*Required work*: Exactly how many lines in this data contain the word "screenshot"? Only the number should be given.

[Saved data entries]
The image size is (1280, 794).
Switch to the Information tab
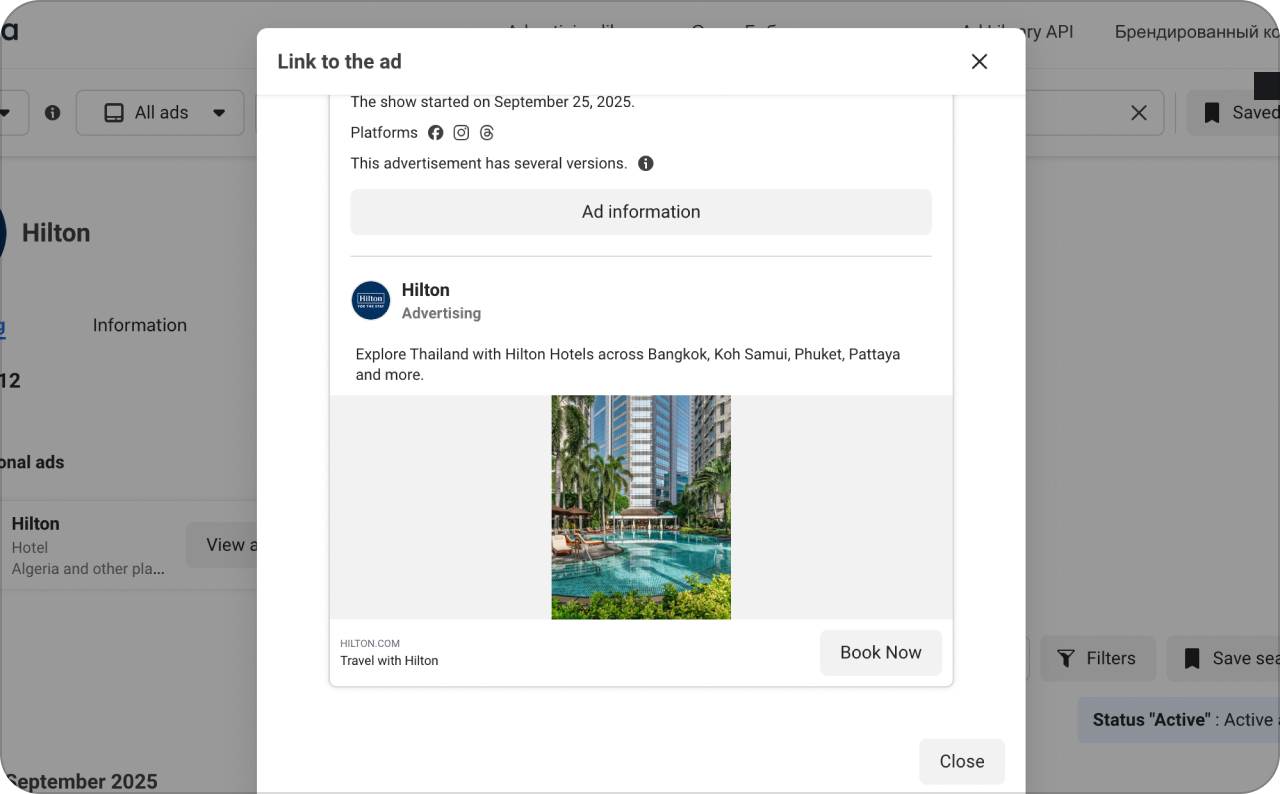click(139, 325)
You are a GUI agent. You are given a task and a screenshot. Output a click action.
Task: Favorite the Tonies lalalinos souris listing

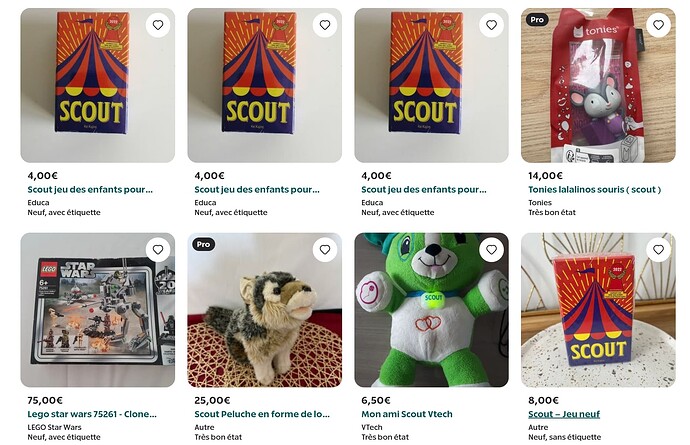pyautogui.click(x=657, y=25)
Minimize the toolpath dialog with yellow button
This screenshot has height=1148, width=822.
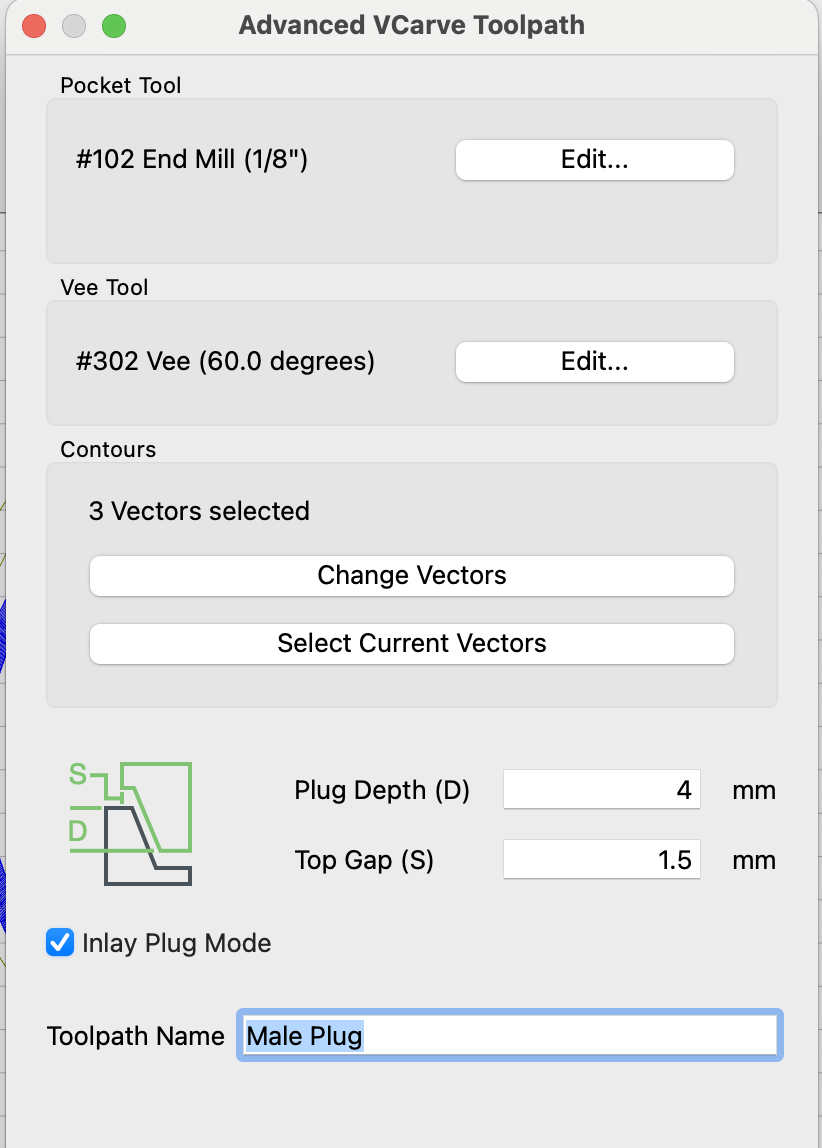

*Your solution*: 2